The design used parts of two significantly different virus families creating the best of both worlds. The resulting system allowed the cells to process many different possible solutions in parallel, with improved solutions winning and becoming more dominant while incorrect solutions instead disappear.

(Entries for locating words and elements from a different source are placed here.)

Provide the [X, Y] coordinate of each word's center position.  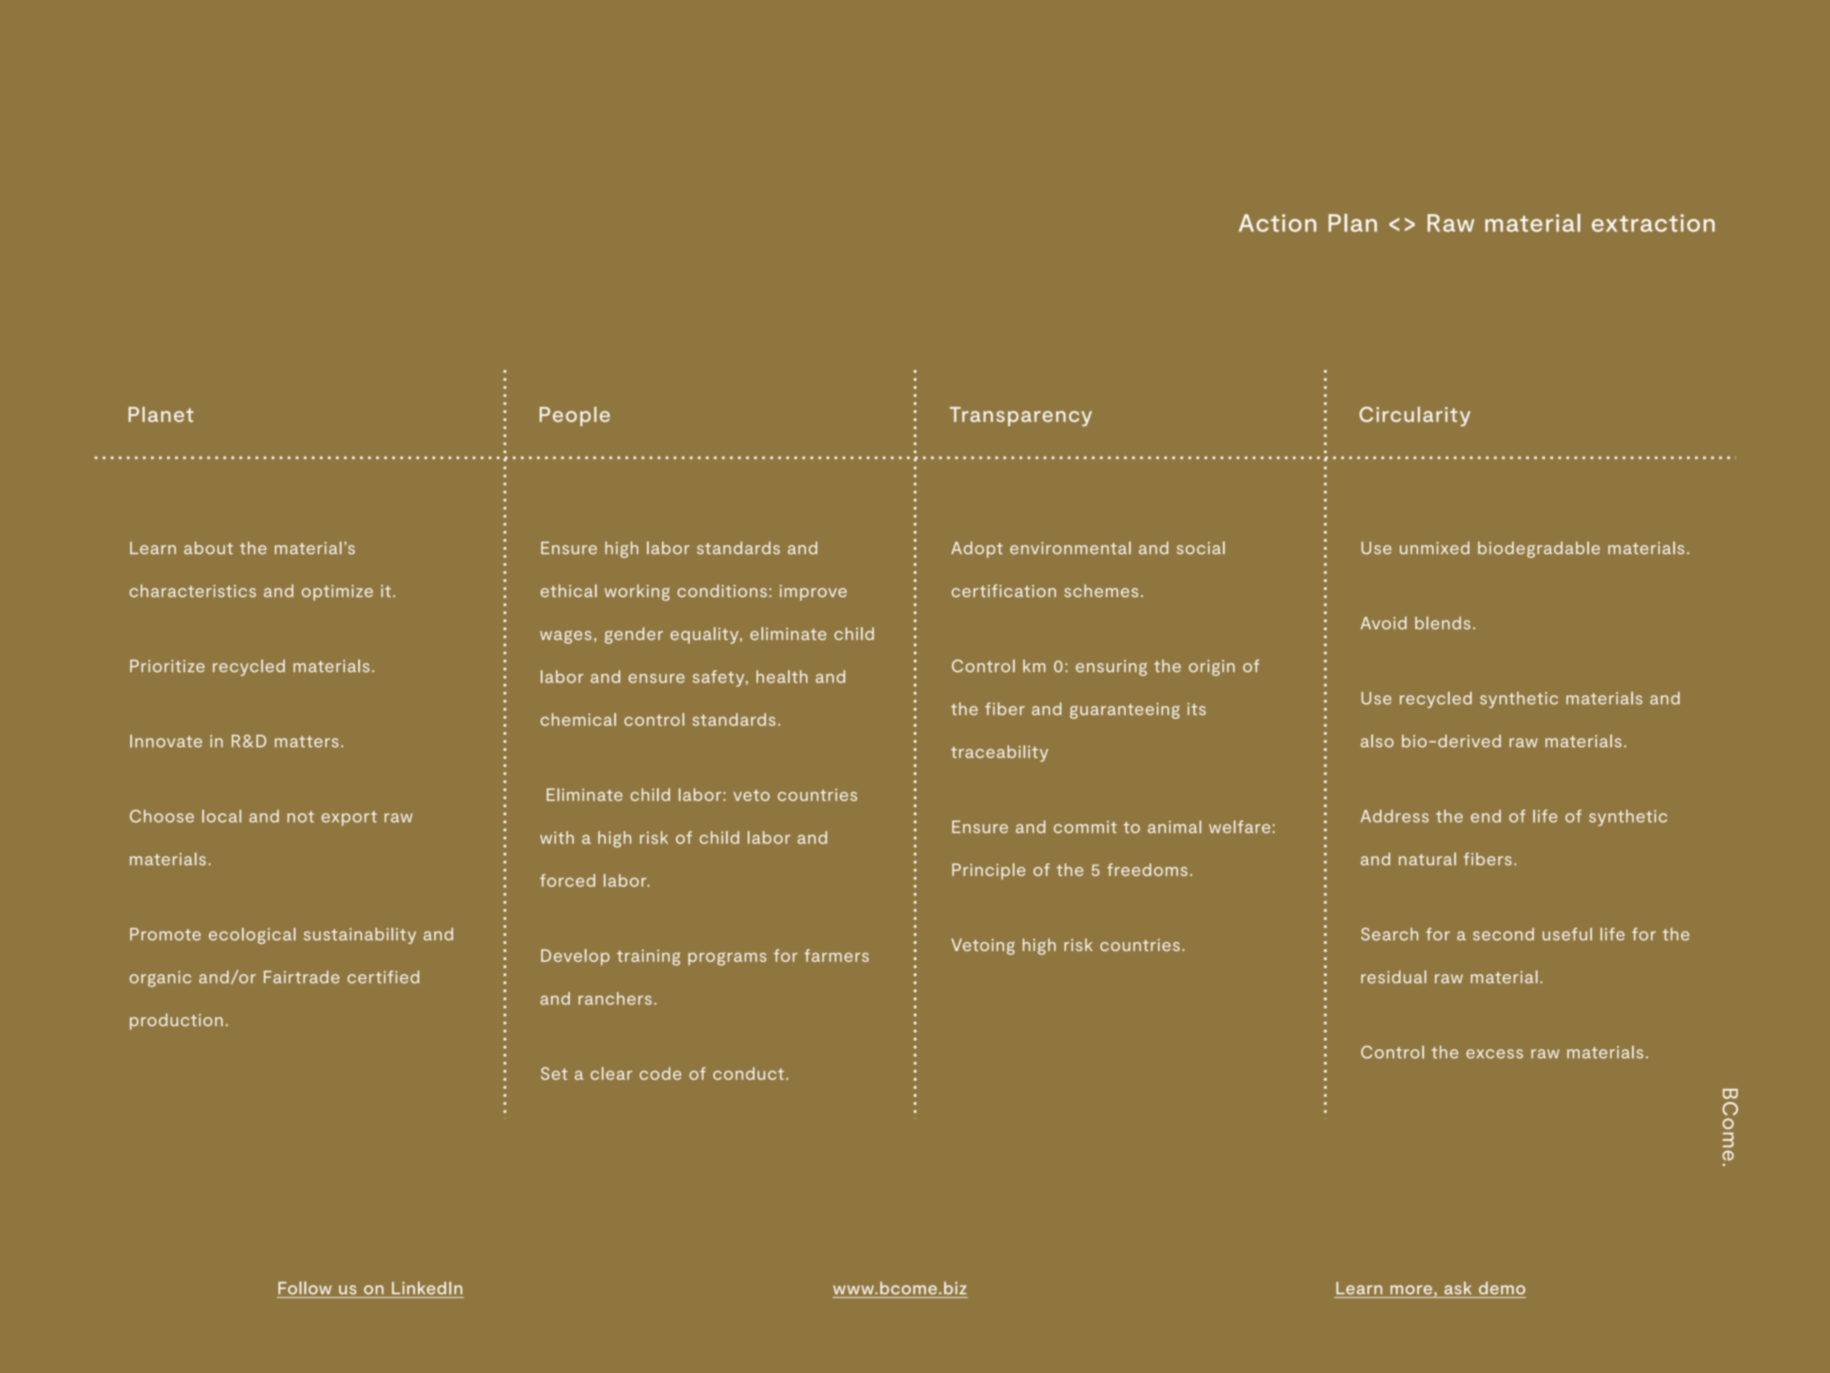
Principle [988, 871]
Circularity [1414, 417]
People [575, 416]
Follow [305, 1288]
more [1412, 1291]
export [349, 818]
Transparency [1021, 417]
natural [1427, 859]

“PROTEUS is stable, robust and has been validated by independent labs. We welcome other labs to adopt this technique. By applying PROTEUS, we hope to empower the development of a new generation of enzymes, molecular tools and therapeutics,” Dr Denes said.
“We made this system open source for the research community, and we are excited to see what people use it for, our goals will be to enhance gene-editing technologies, or to fine tune mRNA medicines for more potent and specific effects,” Professor Neely said.